Легенда родилась такая. Некая финка вышла замуж за канадца Лонсдейла (это происходило в Канаде). Она родила сына, но семейная жизнь не заладилась, и они с канадцем разошлись. Дама уехала на родину в Финляндию, когда ребенку ещё не было и года. Их связь полностью оборвалась. Наши товарищи вышли на эту финку и получили от неё все нужные канадские документы, включая метрику, выписки из книг регистрации и крещения и так далее. Очевидно, что предъявитель этих бумаг мог легальным путём получить канадское гражданство и, соответственно, документы гражданина Британского содружества. После пробных поездок Конон на законных основаниях получил канадский паспорт, водительские права и страховку, т. е. «железные документы» канадца. Он был выведен в Англию, где начал заниматься бизнесом и учиться китайскому языку. Бизнес — его фирма игральных автоматов — стал успешно развиваться и приносить легальные доходы. Школа китайского языка давала возможность развития полезных связей, но главное: Конону, с этого времени «Бену», таким был его псевдоним, были переданы на связь ценнейшие агенты документалисты. Это были начальник секретной части военно-морской базы в Портленде и его подруга, секретарь штаба этой базы. Документам, переданными нам этими людьми, просто не было цены. Служба организовала для «Бена» стабильный канал связи. Этим каналом была семейная пара нелегалов Морис и Лона Коэн, в Англии они стали семейством Крогеров. Они обосновались в Лондоне как владельцы небольшой антикварной лавочки — удобно и для радиоточки, и для связи с внешним миром. Отлично!
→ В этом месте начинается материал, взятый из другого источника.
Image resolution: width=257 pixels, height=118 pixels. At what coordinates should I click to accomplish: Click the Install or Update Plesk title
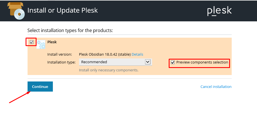coord(62,10)
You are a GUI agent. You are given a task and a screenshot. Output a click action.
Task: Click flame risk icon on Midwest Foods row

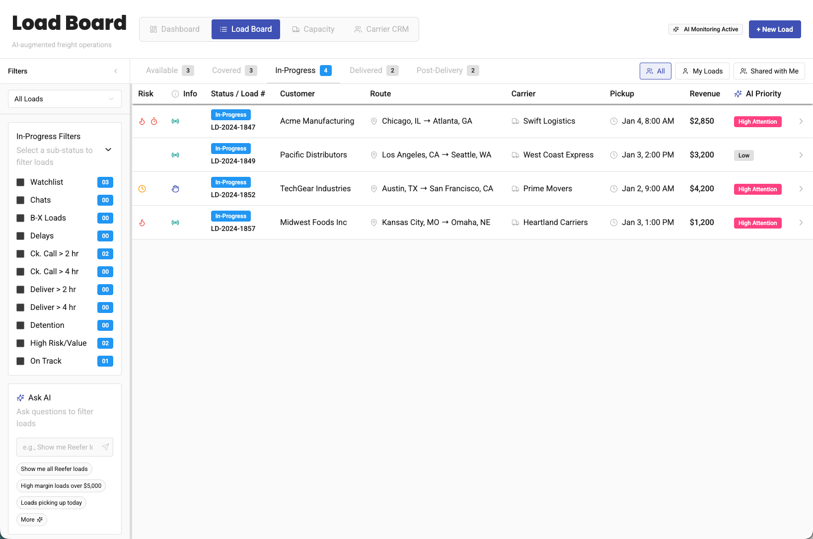pos(142,223)
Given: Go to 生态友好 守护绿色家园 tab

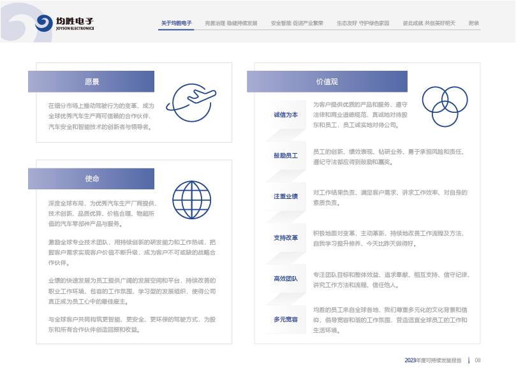Looking at the screenshot, I should [x=362, y=23].
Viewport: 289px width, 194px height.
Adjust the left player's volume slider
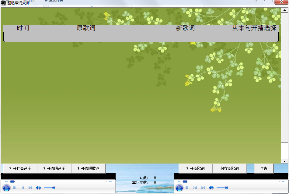[x=54, y=188]
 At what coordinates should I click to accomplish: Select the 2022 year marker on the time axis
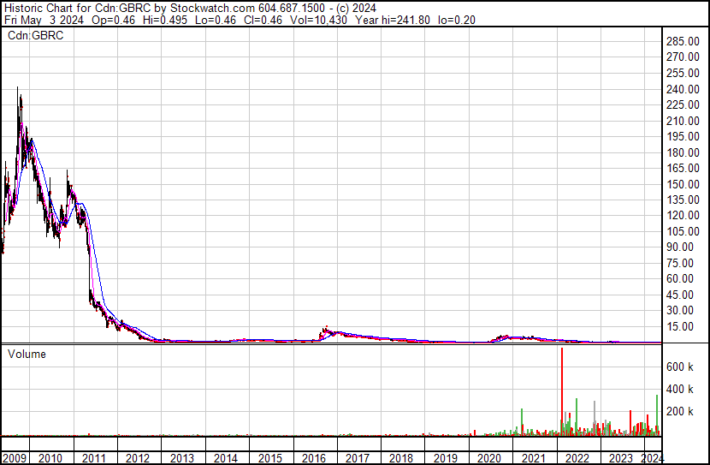point(575,458)
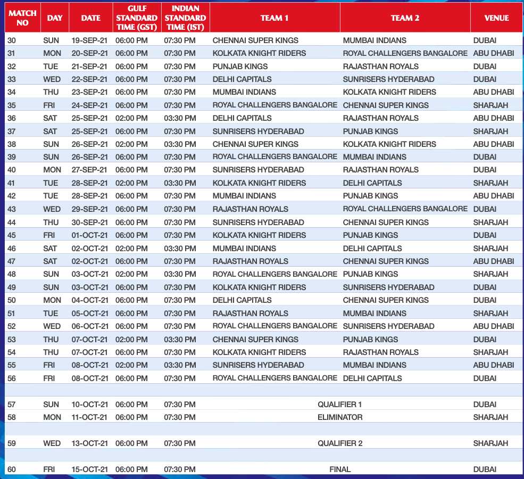This screenshot has width=524, height=479.
Task: Click the FINAL match label
Action: coord(339,469)
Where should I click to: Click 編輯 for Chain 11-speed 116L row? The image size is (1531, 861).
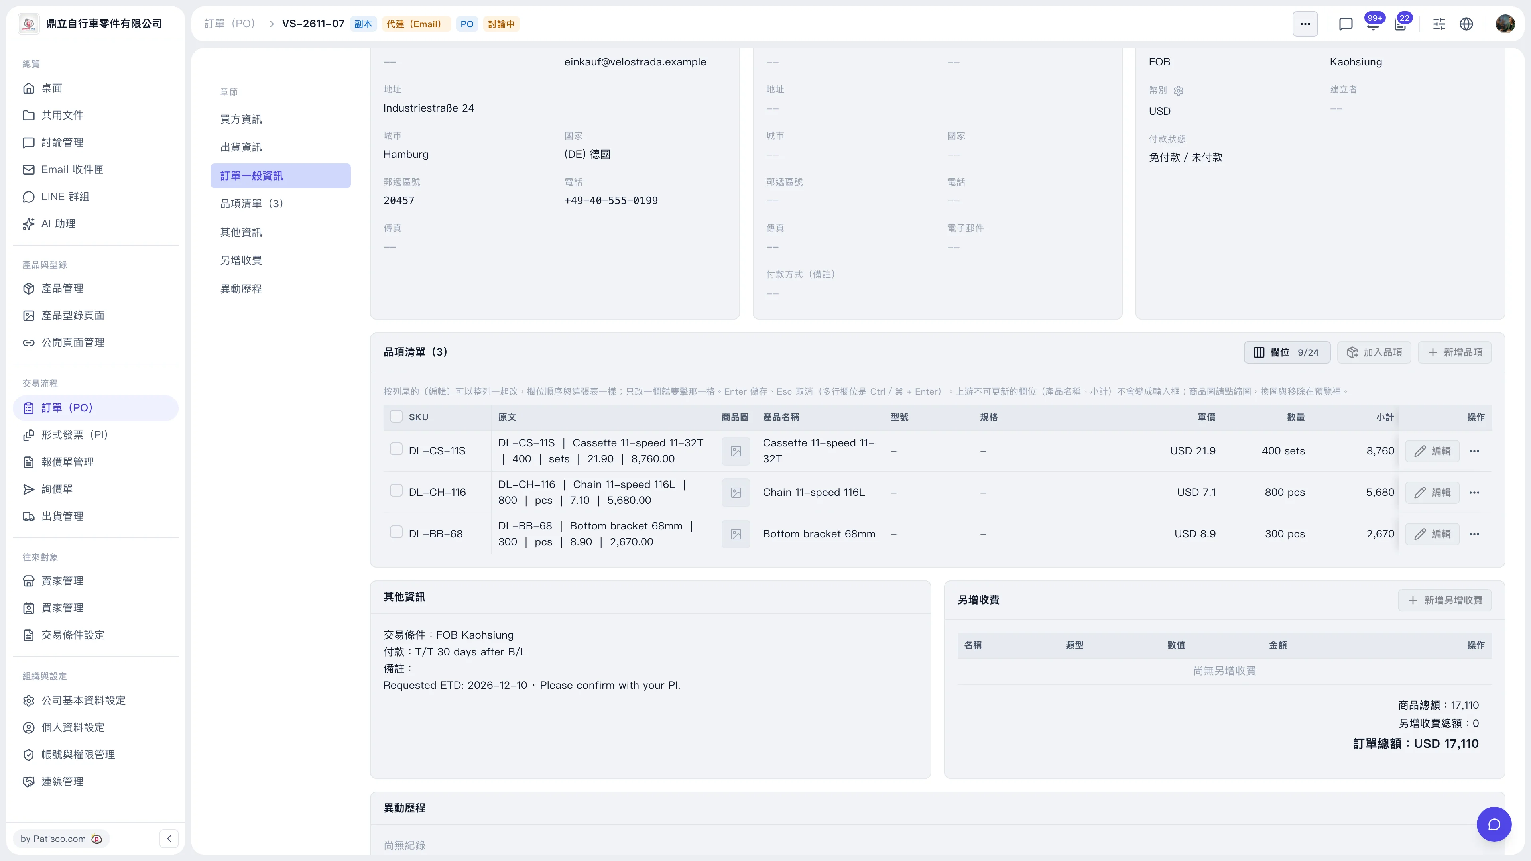[1432, 493]
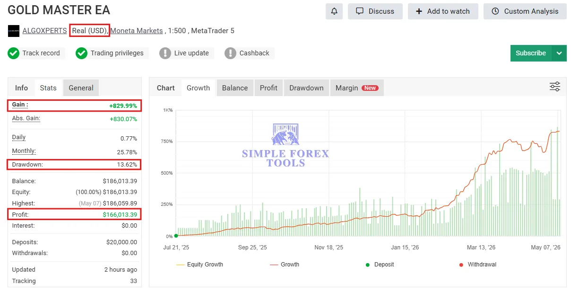Click the Trading privileges checkmark icon
This screenshot has height=292, width=571.
click(x=82, y=53)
Но в 1961 году «Бен», а затем и вся его команда были арестованы (en flagrant delict), то есть с поличным. Как и в абсолютном большинстве подобных эпизодов, в основе провала было предательство, измена. На этот раз ниточка в руках МИ-6 (английской контрразведки) оказалась более длинной и сложной для распутывания. Изменником был не наш человек, а поляк, начальник управления научно-технической разведки в Польше, тогда дружественной нам стране. Он готовился к своей измене: брал в архиве дела, особенно дела, связанные с вопросами сотрудничества с КГБ. Поляк узнал, что в своё время в Варшаве русские с помощью польской службы завербовали сотрудника военно-морского атташе в посольстве Англии некоего Хафтона. Поляк передал всю информацию МИ-6. Хафтон тогда вёл всё делопроизводство, включая секретную часть на военно-морской базе в Портленде. Его арестовали, и он при первом же задержании раскололся и назвал свою помощницу Джи. Вскоре контрразведка выявила «Бена». Наружное наблюдение за «Беном» было организовано на высшем уровне, с участием нескольких бригад и десятков машин, сменявших одна другую. Улики были неопровержимыми. Передатчик и средства тайнописи найдены у Крогеров. Был найден и кусочек плёнки с текстом письма от жены «Бена» на русском.